Here, ${\mu }_0$ is the magnetic permeability, N is the number of turns, I current, and l is the length of solenoid.

Substitute $\frac{{\mu }_{0}NI}{l}$ for B in the equation $\epsilon =NA\frac{\Delta B}{\Delta t}$.

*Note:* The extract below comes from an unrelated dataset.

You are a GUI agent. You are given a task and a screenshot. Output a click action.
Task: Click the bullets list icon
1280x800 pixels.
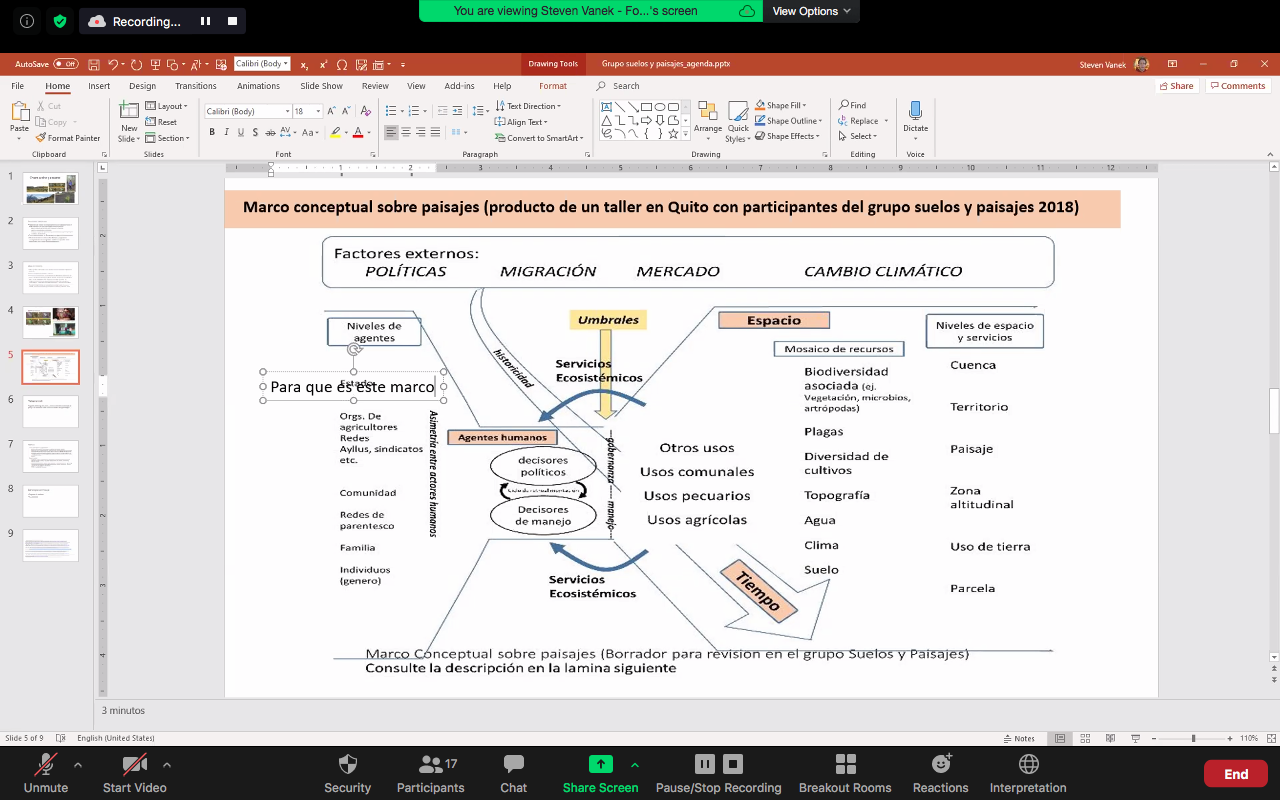tap(391, 111)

$\begin{array}{c}\epsilon =NA\frac{\Delta \left(\frac{{\mu }_{0}NI}{l}\right)}{\Delta t}\\ =NA\frac{{\mu }_{0}N}{l}\frac{\Delta I}{\Delta t}\end{array}$

Therefore, the induced EMF is,

$\epsilon =NA\frac{{\mu }_{0}N}{l}\frac{\Delta I}{\Delta t}$

The expression for the area of coil is as follows:

$A=\pi r^2$

Here, r is the radius of coil.

The relation between the radius and the diameter is as follows:

$r=\frac{d}{2}$

Here, d is the diameter.

Therefore, the area is rewritten as follows:

$A=\pi {\left(\frac{d}{2}\right)}^2$

Now, substitute $\pi {\left(\frac{d}{2}\right)}^2$ for A in the equation $\epsilon =NA\frac{{\mu }_{0}N}{l}\frac{\Delta I}{\Delta t}$.

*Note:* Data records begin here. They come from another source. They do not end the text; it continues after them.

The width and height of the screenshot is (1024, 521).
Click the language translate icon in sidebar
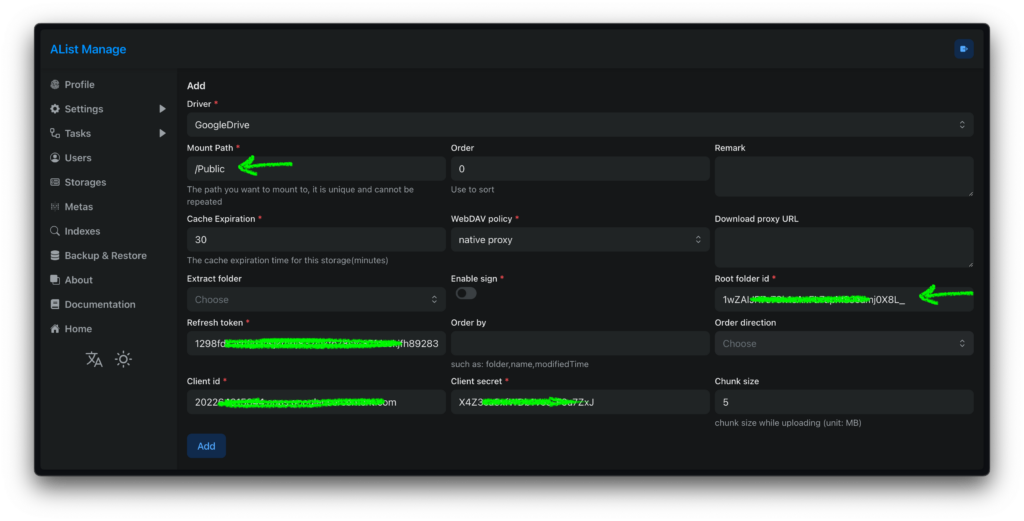[x=94, y=360]
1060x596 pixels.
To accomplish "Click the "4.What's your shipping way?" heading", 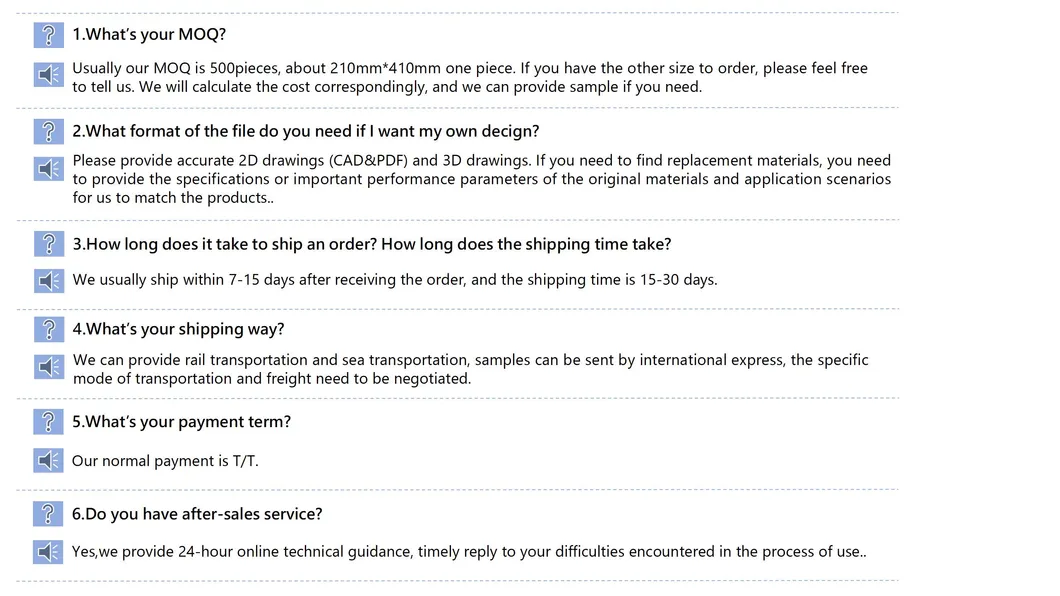I will (x=178, y=329).
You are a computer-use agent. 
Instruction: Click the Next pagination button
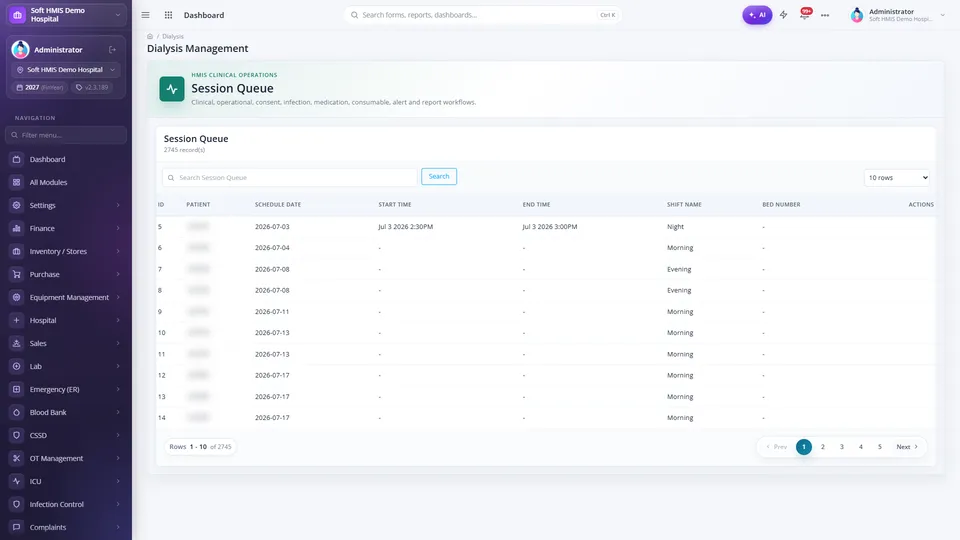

$\epsilon =N\pi {\left(\frac{d}{2}\right)}^2\frac{{\mu }_{0}N}{l}\frac{\Delta I}{\Delta t}$

Calculation:

Now, solve for $\epsilon$ by substituting 3.14 for $\pi$, $4\pi \times {10}^{-7}\text{ T}\cdot \text{m/A}$ for ${\mu }_0$, 14 for N, 25 cm for l, 2.5 cm for d, 0.60 s for $\Delta t$, and 5.0 A for $\Delta I$ in the equation $\epsilon =N\pi {\left(\frac{d}{2}\right)}^2\frac{{\mu }_{0}N}{l}\frac{\Delta I}{\Delta t}$.

$\begin{array}{c}\epsilon =\left(14\right)\left(3.14\right){\left(\frac{2.5\text{ cm}}{2}\right)}^2\frac{4\pi \times {10}^{-7}\text{ T}\cdot \text{m/A}\left(600\right)}{25.0\text{ cm}}\left(\frac{5.0\text{ A}}{0.60\text{ s}}\right)\\ =\left(14\right)\left(3.14\right){\left(\frac{2.5\text{ cm}\left(\frac{{10}^{-2}\text{ m}}{1.00\text{ cm}}\right)}{2}\right)}^2\frac{4\left(3.14\right)\times {10}^{-7}\text{ T}\cdot \text{m/A}\left(600\right)}{25.0\text{ cm}\left(\frac{{10}^{-2}\text{ m}}{1.00\text{ cm}}\right)}\left(\frac{5.0\text{ A}}{0.60\text{ s}}\right)\\ =172,543\times {10}^{-9}\text{ V}\\ =\text{1}\text{.72}\times {\text{10}}^{-4}\text{ V}\end{array}$